** Material for this exercise follows **
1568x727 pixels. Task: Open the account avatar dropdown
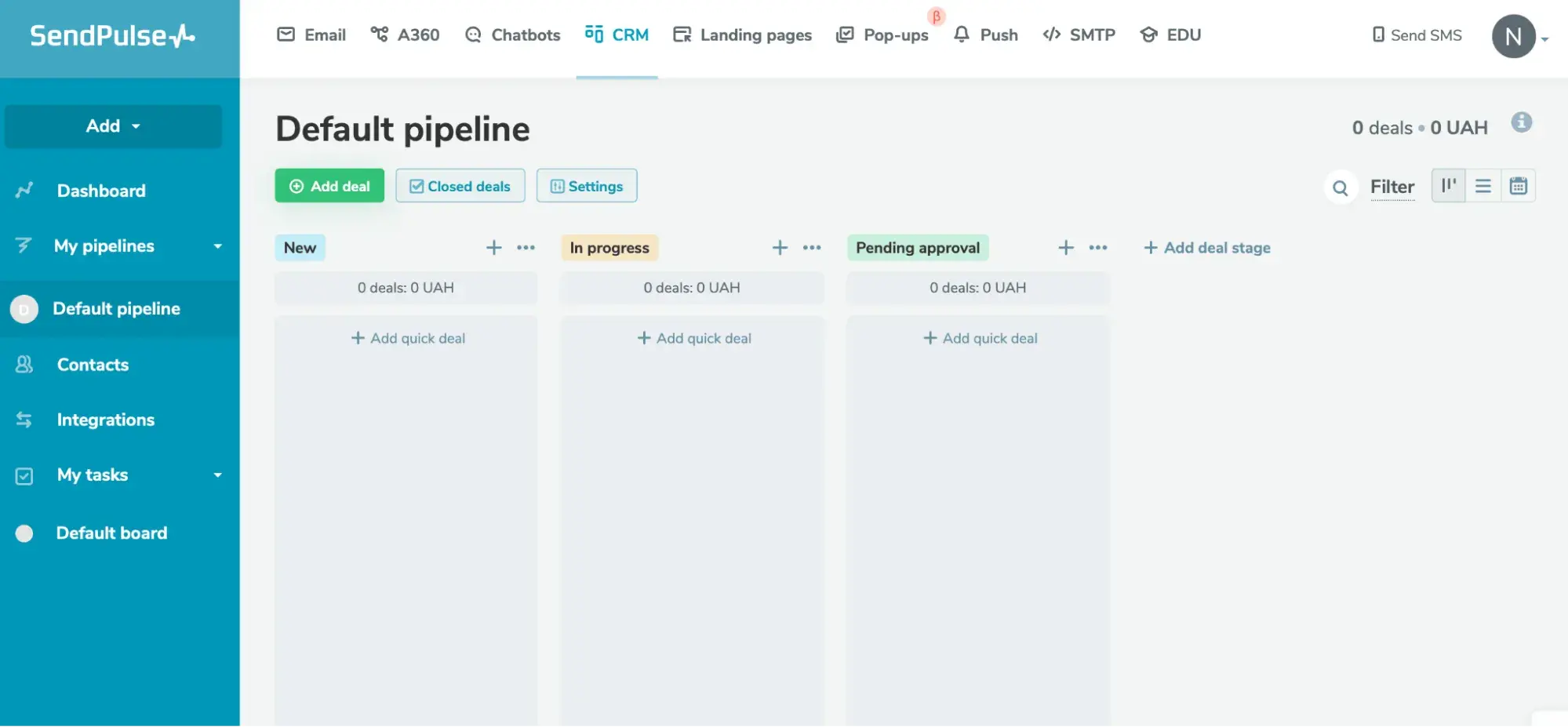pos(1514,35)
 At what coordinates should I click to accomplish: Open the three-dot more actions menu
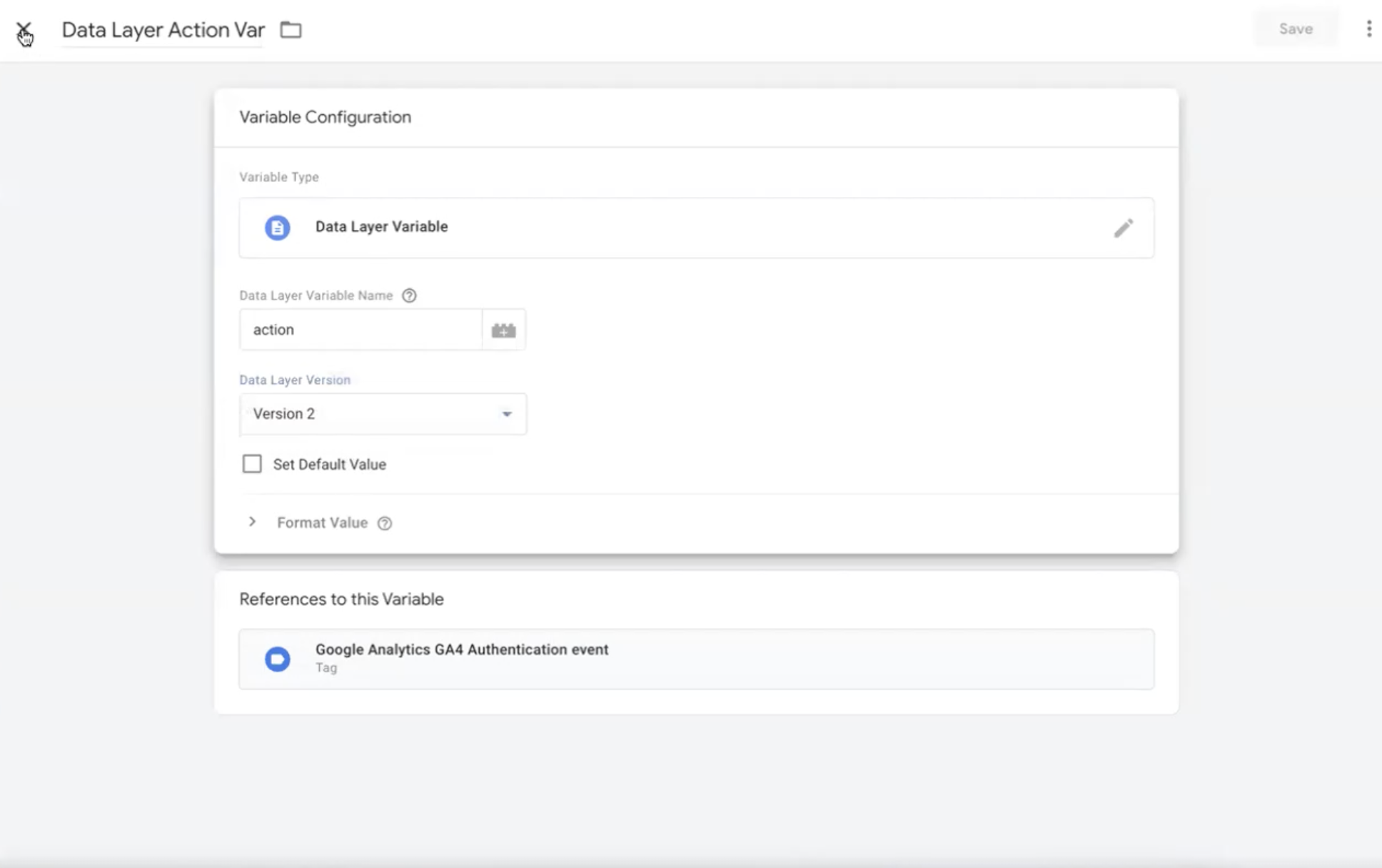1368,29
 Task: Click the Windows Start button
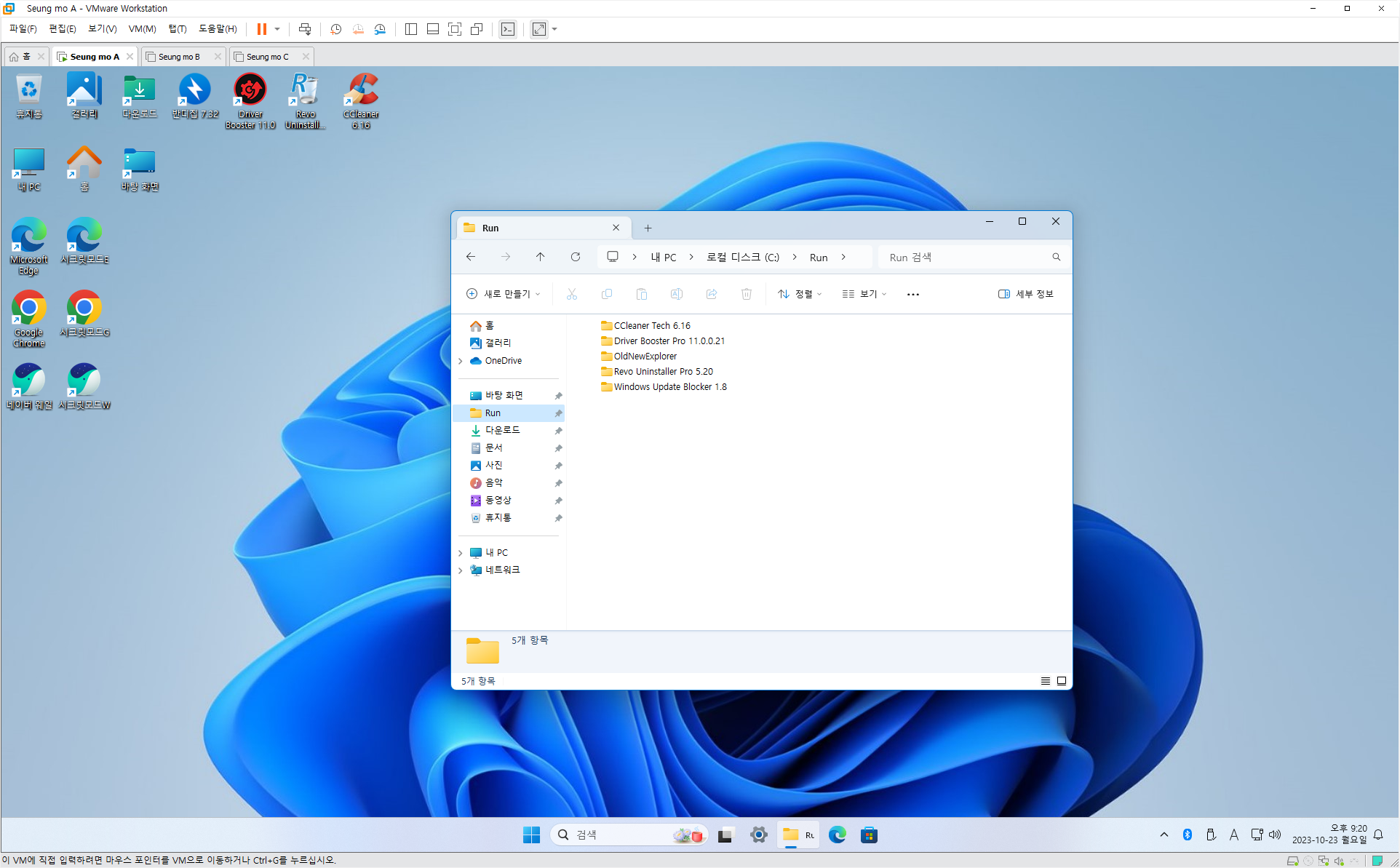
** End of Material for this exercise **
_How to complete this task_
Please give the entries again word for word, without any pictures.

_Expected answer_
1568x727 pixels. Task: Open the account avatar dropdown
pos(1514,35)
 At what coordinates should I click to accomplish: Open the three-dot more actions menu
1368,29
 Task: Click the Windows Start button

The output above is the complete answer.